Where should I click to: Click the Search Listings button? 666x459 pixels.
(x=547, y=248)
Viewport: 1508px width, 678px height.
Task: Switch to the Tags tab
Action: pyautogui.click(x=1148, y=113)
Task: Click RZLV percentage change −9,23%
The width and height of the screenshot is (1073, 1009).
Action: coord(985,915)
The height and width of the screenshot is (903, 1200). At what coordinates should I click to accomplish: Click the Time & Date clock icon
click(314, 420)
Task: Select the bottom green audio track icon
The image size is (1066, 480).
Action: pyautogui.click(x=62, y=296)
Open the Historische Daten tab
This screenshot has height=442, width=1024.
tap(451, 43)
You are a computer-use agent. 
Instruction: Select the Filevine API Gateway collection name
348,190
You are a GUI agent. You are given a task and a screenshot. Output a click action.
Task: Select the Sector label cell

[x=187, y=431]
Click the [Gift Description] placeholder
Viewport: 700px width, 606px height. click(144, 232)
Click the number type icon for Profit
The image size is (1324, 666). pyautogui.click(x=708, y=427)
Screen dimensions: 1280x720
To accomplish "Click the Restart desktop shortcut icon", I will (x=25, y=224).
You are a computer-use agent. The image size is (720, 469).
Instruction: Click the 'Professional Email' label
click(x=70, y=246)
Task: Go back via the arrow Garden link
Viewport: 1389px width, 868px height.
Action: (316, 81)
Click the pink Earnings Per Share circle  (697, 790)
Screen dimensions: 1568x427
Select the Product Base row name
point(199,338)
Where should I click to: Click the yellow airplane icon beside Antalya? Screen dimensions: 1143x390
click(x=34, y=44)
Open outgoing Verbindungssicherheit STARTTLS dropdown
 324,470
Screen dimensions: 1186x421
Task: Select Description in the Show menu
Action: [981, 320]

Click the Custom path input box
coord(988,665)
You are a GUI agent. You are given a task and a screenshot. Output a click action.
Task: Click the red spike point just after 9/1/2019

**TASK TO COMPLETE**
The lines holding the word "computer" are the answer. Find them in the entries and copy them.

**EXERCISE RESULT**
You are a computer-use agent. 
You are a computer-use agent. The image size is (720, 469).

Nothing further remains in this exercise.